А вот другая землянка… еще… еще… еще…
Ого — сколько их тут… дьяволов проклятых…
Храпят…
Возле одного из лазов он вновь упал на снег — оттуда явственно доносились обрывки человеческого разговора:
— Не брыкайся… корова… от меня не отобьешься… сама пластайся,
не то придушу… Всем стадом нашим мять тебя снова будем… покуда телка твоя тут не объявится… Ну!.. То-то же…
Петрунька все-таки слегка усмехнулся — ишь ты… корова… телка… скотий двор у них там, что ли… а то — мужик с бабою возится… знамо дело…
не маленькие, чай… не титешные ужо вовсе-то… наслышаны, поди ж ты…
Ах, если бы он знал, кто был этот мужик и с какой бабою он возился!..
Он обежал все лазы!
Трижды прислушивался у того, где мучилась «корова». Какая-то не осознанная еще сила неодолимо тянула его именно к этой землянке…
Но отовсюду доносился однообразный могучий, заливистый и с при-
свистом подземный звериный храп…
Петрунька присел на корточки у притухшего костра и протянул озябшие руки к ленивому и неяркому огню.
Огонь…
А геенна ведь тоже бывает огненная…
Геенна… огненная…
Батюшка Никодим рассказывал про Библию… и про эту… геенну…
А это кто — геенна?..
Вроде — гнев Божий… люди сказывают…
Кажись, грешников великих — в эту самую геенну огненну…
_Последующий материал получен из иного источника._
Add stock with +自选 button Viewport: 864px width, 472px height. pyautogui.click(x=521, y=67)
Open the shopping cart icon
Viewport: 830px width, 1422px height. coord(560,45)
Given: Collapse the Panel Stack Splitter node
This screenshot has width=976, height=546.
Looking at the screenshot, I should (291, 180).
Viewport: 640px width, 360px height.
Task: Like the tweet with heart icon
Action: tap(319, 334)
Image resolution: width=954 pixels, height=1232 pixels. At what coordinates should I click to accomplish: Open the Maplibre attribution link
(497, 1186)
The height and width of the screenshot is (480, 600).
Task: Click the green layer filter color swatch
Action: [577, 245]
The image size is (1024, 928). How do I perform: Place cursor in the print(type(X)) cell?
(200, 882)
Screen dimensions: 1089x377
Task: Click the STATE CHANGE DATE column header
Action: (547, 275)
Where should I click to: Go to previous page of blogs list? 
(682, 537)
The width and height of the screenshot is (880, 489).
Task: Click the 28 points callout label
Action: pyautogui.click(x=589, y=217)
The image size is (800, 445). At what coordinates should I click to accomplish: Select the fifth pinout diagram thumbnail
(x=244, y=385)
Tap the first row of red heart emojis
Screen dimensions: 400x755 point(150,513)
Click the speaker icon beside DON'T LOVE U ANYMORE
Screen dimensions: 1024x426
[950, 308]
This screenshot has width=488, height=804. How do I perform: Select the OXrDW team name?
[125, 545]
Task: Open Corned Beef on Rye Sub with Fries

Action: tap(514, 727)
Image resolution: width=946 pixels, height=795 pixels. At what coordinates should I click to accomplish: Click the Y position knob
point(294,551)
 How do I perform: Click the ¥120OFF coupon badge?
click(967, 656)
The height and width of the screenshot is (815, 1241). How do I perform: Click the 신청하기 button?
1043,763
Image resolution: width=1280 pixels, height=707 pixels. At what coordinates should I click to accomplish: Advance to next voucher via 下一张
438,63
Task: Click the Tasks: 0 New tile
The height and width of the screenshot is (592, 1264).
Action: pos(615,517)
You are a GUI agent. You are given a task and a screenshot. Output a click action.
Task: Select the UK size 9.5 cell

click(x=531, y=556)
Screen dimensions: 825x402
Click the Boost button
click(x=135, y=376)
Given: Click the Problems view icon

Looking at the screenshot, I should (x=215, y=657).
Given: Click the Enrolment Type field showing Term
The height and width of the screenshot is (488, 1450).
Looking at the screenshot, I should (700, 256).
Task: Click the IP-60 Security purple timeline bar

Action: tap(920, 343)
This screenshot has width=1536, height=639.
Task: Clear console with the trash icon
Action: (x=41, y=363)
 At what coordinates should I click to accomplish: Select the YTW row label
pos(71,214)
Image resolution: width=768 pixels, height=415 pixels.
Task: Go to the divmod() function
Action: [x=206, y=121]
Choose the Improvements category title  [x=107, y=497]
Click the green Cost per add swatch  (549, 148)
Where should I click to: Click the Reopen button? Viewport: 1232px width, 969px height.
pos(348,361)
Ишь, как ладно все складывается — ведь станичники-то эти, дьяволы сущие, и есть грешники самые великие!..
Стало быть, — в огонь… в эту самую геенну огненну!.. извергов сих…
дьяволов… окаянных…
В огонь их!
Петрунька несколько раз обежал затухающий костер и вдруг явственно, словно наитие свыше, понял, что следует сейчас делать…
Только у того лаза, откуда он однажды услышал некий голос, похожий на человеческий, Петрунька еще раз прислушался — долго и тревожно. Но там, как и всюду, царствовал храп…
Петрунька выпрямился и пристально осмотрел входы во все землянки.
Хорошо — сено плотно закупоривало их!
Теперь — геенна огненная!..
Теперь — дымящимися рукавицами горящие и искрящиеся головешки подкладываются под сухое сено…
Последняя — в стог!
Петрунька вскочил в сани, изо всей силы хлестнул лошадь кнутом и с головою зарылся в сено…
Глава III
— Но-но, кобылишши, смирно у меня! И не орать… ухи от вас ломит… Не то в миг единый юбки-то на головах ваших глупых повяжем да рядышком
с матерью и начнем снег топить — из девок баб робить… Живо на мешки залазьте! Ну! Ай кнутом подсобить?